| Autor: |
Samsonia M; Pharmaceutical Company - Legion 'Provisus', Kutaisi; A. Tsereteli Kutaisi State University, Department of Pharmacy, Kutaisi, Georgia; Institute of Toxicology, St.-Petersburg, Russia., Lesiovskaia E; Pharmaceutical Company - Legion 'Provisus', Kutaisi; A. Tsereteli Kutaisi State University, Department of Pharmacy, Kutaisi, Georgia; Institute of Toxicology, St.-Petersburg, Russia., Ghibradze O; Pharmaceutical Company - Legion 'Provisus', Kutaisi; A. Tsereteli Kutaisi State University, Department of Pharmacy, Kutaisi, Georgia; Institute of Toxicology, St.-Petersburg, Russia., Kandelaki M; Pharmaceutical Company - Legion 'Provisus', Kutaisi; A. Tsereteli Kutaisi State University, Department of Pharmacy, Kutaisi, Georgia; Institute of Toxicology, St.-Petersburg, Russia. |
| Abstrakt: |
The bioavailability of sublingual form of paclitaxel, developed in the pharmacology laboratory of pharmaceutical company - Legion "Provisus" is studied. Sublingual form of paclitaxel is an alcoholic solution of paclitaxel (1 mg/ml) with penetrator - dimethyl sulfoxide (DMSO) addition. Experiments were performed on 180 white mongrel male mice each of 25-30 g. The animals were divided into three groups. The first group served for control. 10 mg/kg of taxol was injected (once) in the lateral tail vein of the first group animals.
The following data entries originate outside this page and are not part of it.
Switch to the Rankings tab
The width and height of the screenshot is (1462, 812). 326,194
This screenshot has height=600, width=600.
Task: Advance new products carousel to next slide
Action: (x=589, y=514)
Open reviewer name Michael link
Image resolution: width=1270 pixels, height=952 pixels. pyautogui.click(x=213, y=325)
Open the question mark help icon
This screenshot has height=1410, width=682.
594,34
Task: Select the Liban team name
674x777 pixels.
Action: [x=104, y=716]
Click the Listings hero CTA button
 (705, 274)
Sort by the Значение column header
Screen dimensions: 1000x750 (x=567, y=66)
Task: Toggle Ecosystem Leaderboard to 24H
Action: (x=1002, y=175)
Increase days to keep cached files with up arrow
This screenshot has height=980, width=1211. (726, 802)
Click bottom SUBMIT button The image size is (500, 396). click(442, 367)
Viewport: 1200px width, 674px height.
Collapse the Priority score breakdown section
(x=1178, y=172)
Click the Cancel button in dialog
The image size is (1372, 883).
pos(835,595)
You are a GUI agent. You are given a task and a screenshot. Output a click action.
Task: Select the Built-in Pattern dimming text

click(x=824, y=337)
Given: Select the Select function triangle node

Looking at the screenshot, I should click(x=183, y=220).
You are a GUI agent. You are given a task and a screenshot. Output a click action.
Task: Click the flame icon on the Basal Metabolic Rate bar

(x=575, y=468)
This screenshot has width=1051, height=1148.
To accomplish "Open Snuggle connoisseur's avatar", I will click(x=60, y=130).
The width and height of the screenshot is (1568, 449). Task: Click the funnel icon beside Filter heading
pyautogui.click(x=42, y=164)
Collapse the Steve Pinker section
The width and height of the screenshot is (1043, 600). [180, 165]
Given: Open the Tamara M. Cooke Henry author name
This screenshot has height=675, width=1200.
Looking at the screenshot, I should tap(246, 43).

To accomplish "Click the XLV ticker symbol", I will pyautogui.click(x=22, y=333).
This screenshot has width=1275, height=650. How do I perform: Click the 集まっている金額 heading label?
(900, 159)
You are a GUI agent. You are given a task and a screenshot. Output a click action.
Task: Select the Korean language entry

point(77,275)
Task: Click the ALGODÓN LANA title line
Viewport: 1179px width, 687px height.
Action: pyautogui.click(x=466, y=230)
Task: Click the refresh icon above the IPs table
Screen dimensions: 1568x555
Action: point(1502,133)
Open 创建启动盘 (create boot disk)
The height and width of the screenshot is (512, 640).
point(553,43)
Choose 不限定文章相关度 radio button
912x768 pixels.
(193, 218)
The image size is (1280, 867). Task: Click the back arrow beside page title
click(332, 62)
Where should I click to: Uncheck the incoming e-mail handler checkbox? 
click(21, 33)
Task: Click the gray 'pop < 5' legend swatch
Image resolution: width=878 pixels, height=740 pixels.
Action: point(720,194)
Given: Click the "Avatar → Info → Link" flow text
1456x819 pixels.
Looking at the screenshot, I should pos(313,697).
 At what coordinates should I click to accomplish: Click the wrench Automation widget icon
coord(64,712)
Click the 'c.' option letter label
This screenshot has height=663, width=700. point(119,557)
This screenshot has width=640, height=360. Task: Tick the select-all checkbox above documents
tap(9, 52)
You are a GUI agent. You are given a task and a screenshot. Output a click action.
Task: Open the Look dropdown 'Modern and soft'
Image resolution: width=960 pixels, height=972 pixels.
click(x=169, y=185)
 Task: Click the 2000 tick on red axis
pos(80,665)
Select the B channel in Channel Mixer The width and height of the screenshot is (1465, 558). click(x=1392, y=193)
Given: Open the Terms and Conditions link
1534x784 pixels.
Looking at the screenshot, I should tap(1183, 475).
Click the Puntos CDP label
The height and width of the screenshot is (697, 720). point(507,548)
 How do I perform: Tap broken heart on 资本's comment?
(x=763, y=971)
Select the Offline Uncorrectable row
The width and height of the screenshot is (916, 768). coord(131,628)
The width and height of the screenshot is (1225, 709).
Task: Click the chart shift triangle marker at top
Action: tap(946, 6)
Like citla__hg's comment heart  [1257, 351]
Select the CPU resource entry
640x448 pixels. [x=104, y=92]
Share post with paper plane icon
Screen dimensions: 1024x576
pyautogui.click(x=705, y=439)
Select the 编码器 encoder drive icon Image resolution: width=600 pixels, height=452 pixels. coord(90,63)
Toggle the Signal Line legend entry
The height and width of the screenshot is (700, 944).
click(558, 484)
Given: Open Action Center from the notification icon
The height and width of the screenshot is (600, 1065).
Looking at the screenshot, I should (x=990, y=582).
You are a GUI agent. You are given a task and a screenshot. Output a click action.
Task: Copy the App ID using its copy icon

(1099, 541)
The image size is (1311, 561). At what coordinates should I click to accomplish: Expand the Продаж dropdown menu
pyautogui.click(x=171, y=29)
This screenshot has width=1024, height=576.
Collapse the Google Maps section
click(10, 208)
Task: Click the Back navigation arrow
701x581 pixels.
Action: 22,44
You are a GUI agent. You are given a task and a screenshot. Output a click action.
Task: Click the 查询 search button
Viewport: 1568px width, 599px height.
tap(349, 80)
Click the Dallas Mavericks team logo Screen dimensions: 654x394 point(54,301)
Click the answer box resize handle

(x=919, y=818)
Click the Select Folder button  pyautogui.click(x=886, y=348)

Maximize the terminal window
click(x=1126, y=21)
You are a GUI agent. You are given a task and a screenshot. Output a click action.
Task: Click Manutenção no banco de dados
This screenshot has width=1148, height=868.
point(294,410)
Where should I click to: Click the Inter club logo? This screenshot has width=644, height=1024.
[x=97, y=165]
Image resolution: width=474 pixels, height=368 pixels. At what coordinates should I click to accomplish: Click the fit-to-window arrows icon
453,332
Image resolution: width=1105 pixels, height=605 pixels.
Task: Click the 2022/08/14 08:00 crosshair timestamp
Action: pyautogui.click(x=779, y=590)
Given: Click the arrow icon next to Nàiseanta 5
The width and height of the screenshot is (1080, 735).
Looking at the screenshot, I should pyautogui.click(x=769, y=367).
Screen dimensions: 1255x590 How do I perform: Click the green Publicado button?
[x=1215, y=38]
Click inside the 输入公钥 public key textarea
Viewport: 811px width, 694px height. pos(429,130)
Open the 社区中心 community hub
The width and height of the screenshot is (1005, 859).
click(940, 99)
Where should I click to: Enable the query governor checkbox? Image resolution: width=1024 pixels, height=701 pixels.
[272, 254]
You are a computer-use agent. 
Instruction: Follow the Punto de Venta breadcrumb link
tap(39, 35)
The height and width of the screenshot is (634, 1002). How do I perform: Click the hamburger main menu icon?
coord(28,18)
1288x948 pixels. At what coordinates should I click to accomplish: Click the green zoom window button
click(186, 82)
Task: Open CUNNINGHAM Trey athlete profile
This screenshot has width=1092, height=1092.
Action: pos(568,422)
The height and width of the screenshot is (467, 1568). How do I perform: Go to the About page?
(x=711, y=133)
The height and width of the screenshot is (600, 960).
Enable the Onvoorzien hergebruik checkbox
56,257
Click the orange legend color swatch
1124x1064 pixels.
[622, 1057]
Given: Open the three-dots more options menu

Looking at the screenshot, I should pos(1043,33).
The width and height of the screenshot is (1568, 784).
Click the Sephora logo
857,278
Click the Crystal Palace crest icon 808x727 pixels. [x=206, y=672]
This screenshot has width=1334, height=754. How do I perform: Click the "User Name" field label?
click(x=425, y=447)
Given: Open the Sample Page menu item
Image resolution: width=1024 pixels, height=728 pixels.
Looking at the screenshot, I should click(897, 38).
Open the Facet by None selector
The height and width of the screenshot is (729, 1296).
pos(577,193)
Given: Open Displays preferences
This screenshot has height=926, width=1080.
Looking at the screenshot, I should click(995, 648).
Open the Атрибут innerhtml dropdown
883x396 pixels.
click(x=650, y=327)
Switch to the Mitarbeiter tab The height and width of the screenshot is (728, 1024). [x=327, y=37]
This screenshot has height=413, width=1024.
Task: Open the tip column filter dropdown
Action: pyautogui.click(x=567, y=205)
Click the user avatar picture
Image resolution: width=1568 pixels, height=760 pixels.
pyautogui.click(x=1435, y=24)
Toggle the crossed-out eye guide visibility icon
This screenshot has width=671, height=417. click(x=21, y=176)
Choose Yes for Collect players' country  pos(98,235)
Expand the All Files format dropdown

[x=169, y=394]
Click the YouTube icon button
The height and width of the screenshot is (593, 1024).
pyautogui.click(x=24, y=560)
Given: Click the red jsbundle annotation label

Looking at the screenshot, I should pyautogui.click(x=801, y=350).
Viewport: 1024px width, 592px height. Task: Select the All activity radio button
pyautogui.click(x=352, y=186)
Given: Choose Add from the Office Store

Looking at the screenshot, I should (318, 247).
A solution was prepared by diluting taxol with physiological sodium chloride solution until to a final concentration of paclitaxel to 1 mg/ml. The dose of 10 mg/kg (single dose) was applied under the tongue of the second group animals. Paclitaxel (substance) was extracted with dichloromethane - Taxol (by liquid-liquid extraction) for the manufacturing of a sublingual form. Unlike the second group, the third group animals took the same dose of sublingual form of paclitaxel orally (by gavage). The concentration of paclitaxel in plasma was studied by reversed-phase HPLC with spectrophotometric detection at λ = 227 nm by Woo JS et al. (2003) method. Bioavailability was determined by comparing the concentration of paclitaxel in blood after sublingual and intravenous use of Taxol (as an area under the curve of concentration versus time). It is established that the bioavailability of sublingual forms of paclitaxel was 42.4%, Cmax = 615 ± 73 ng × ml(-1) and tmax = 30-35 min. The value of the initial volume of distribution of paclitaxel (Vd = 3,14 ± 0,85 l × kg(-1)) also shows its intensive penetration to the organs and tissues. The half-life of the drug on the terminal segment of concentration-time curve was averaged 1,06 ± 0,21 h. The results create the preconditions for further preclinical study of sublingual form of paclitaxel, as the bioavailability of paclitaxel after sublingual application allows to have a systemic effect on the tumor process. |